Alkan et al. (2023) ont présenté une revue complète du développement des vaccins contre la FVR, décrivant les candidats vaccins vivants atténués de nouvelle génération4). Les vaccins vivants atténués basés sur les souches MP-12 et Clone 13, ainsi que le vaccin à vecteur ChAdOx, sont considérés comme des candidats prometteurs. La vaccination avec MP-12 ou arMP12-ΔNSm21/384 a permis d’atteindre un taux de réduction des plaques supérieur à 80 % contre différentes souches génétiques du RVFV.

Wichgers Schreur et al. (2023) ont rapporté les perspectives des vaccins vivants atténués de nouvelle génération, y compris le vaccin RVFV à génome à quatre segments basé sur la technologie BunyaVax7). Le développement de ces vaccins progresse en vue d’une utilisation à la fois chez l’animal et chez l’homme.

Newman-Gerhardt et al. (2013) ont rapporté la possibilité qu’un mécanisme auto-immun soit impliqué dans le développement de la rétinite à RVF1). Le fait que la rétinite apparaisse tardivement par rapport aux symptômes généraux et que le virus ne soit pas détecté dans les tissus oculaires suggère l’implication d’un mécanisme immunologique.

Lapa et al. (2024) ont passé en revue l’état actuel des méthodes de diagnostic du RVFV5). La RT-LAMP montre une sensibilité élevée de 19 copies d’ARN/réaction et pourrait être utilisée comme outil de diagnostic au point de soins.
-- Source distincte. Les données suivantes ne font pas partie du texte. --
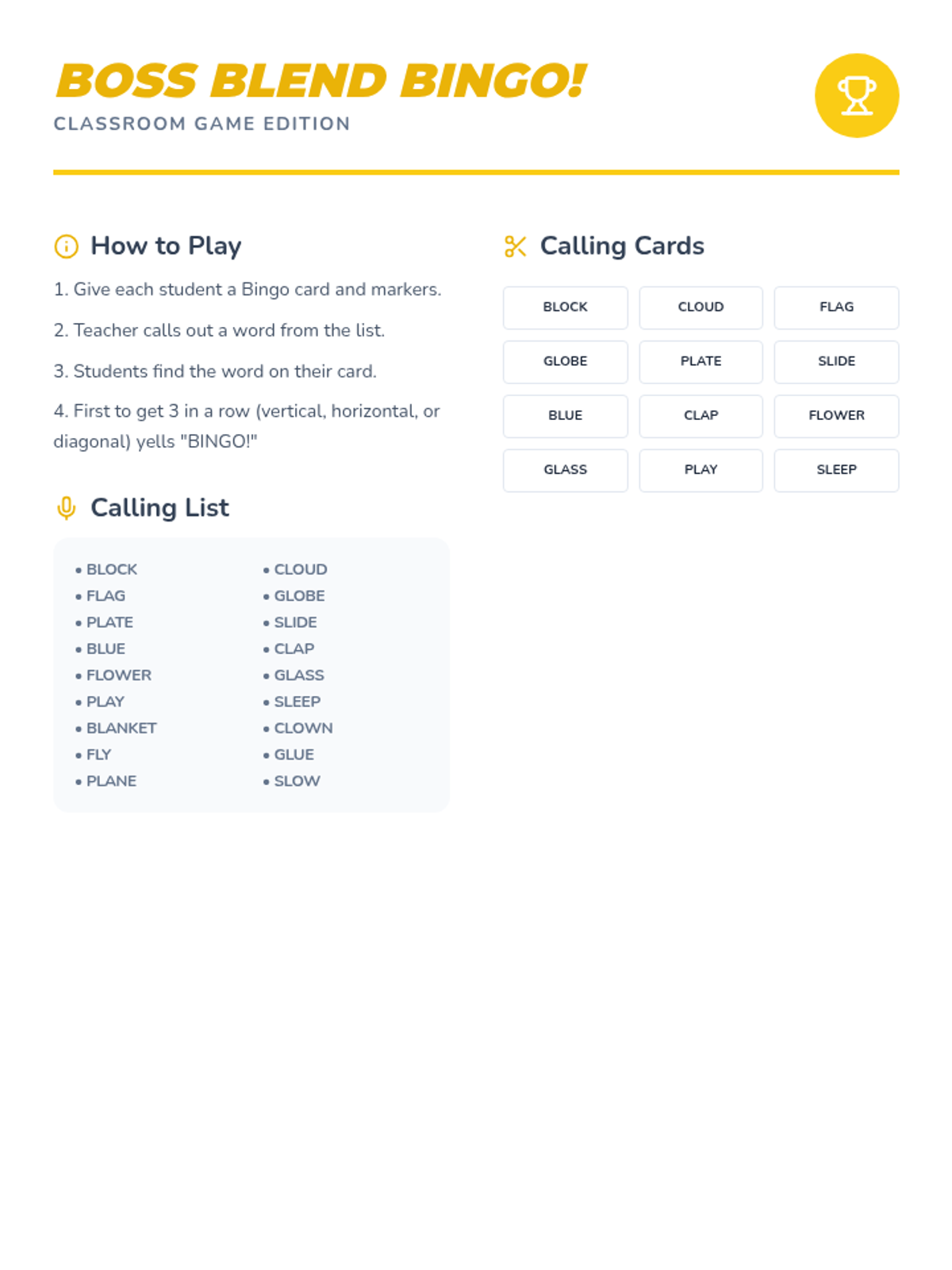Click BLANKET in the calling list
The height and width of the screenshot is (1270, 952).
pyautogui.click(x=121, y=728)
En raison de la courte durée de la virémie, il est recommandé de combiner le diagnostic moléculaire et les tests sérologiques. L’application de la RT-qPCR multiplex et du séquençage de nouvelle génération est également à l’étude.


  1. Anywaine Z, Lule SA, Hansen C, Warimwe G, Elliott A. Clinical manifestations of Rift Valley fever in humans: Systematic review and meta-analysis. PLoS Negl Trop Dis. 2022;16(3):e0010233.
  2. Connors KA, Hartman AL. Advances in understanding neuropathogenesis of Rift Valley fever virus. Annu Rev Virol. 2022;9(1):437-450.
  3. Oladipo EK, Jadimurthy R, et al. Rift Valley Fever Virus-Infection, Pathogenesis and Host Immune Responses. Pathogens. 2023;12(9):1174.
  4. Alkan C, Jurado-Cobena E, Ikegami T. Advancements in Rift Valley fever vaccines: a historical overview and prospects for next generation candidates. npj Vaccines. 2023;8:171.
  5. Lapa D, Pauciullo S, Ricci I, et al. Rift Valley Fever Virus: An Overview of the Current Status of Diagnostics. Biomedicines. 2024;12(3):540.
  6. Wang X, Yuan Y, Liu Y, Zhang L. Arm race between Rift Valley fever virus and host. Front Immunol. 2022;13:1084230.
  7. Wichgers Schreur PJ, Bird BH, Ikegami T, Bermúdez-Méndez E, Kortekaas J. Perspectives of Next-Generation Live-Attenuated Rift Valley Fever Vaccines for Animal and Human Use. Vaccines. 2023;11(3):707.